▶ _Input records_:
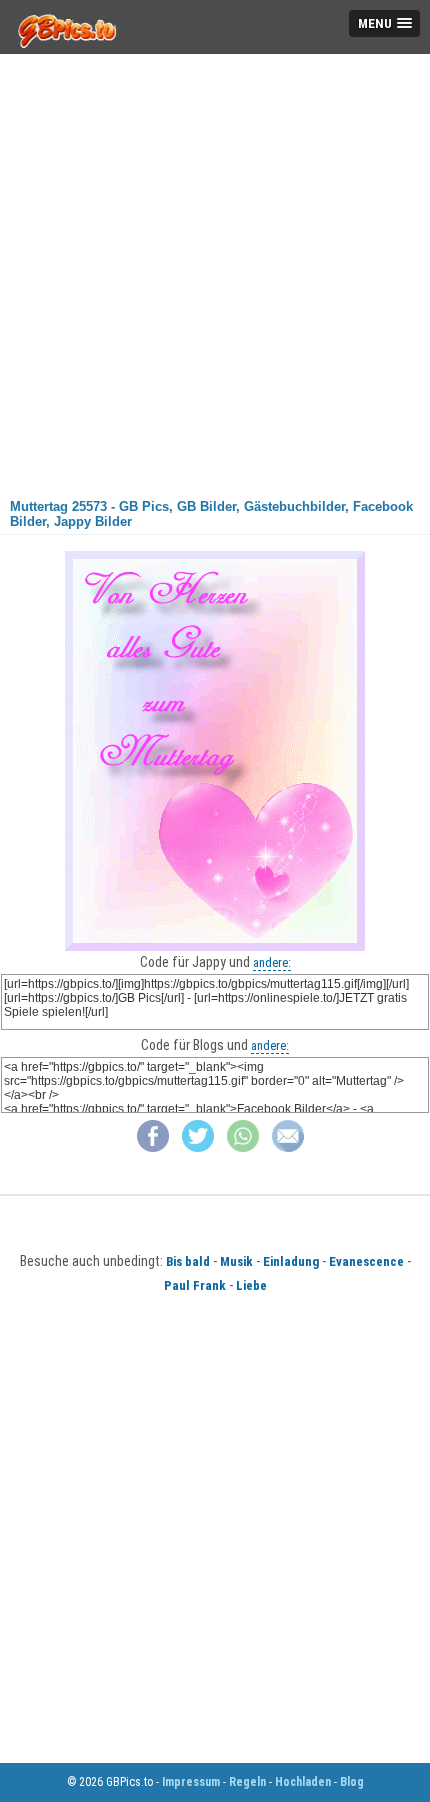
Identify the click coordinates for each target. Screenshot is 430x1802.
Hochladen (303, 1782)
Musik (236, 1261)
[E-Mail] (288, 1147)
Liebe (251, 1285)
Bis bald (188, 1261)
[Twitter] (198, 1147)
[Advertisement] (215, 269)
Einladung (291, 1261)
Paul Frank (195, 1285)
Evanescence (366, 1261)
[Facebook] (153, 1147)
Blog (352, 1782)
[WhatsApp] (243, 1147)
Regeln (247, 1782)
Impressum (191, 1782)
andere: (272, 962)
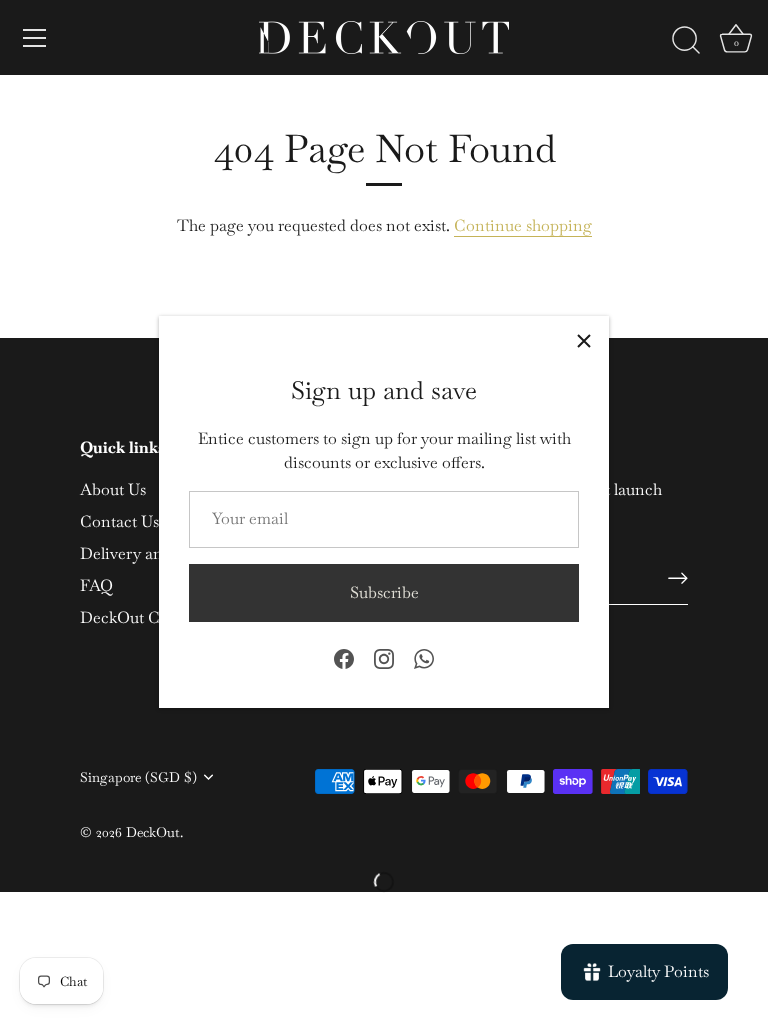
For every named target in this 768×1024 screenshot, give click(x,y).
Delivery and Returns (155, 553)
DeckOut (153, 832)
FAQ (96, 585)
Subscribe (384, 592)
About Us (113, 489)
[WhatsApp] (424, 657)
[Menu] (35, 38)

▶ _Required work_: Your task is to return every entry exactly as it was written, with the pictures removed.

▶ _Completed exercise_:
Identify the click coordinates for each target. Screenshot is 430x1802.
Hochladen (303, 1782)
Musik (236, 1261)
[E-Mail] (288, 1147)
Liebe (251, 1285)
Bis bald (188, 1261)
[Twitter] (198, 1147)
[Advertisement] (215, 269)
Einladung (291, 1261)
Paul Frank (195, 1285)
Evanescence (366, 1261)
[Facebook] (153, 1147)
Blog (352, 1782)
[WhatsApp] (243, 1147)
Regeln (247, 1782)
Impressum (191, 1782)
andere: (272, 962)
For every named target in this 768×1024 screenshot, give click(x,y).
Delivery and Returns (155, 553)
DeckOut (153, 832)
FAQ (96, 585)
Subscribe (384, 592)
About Us (113, 489)
[WhatsApp] (424, 657)
[Menu] (35, 38)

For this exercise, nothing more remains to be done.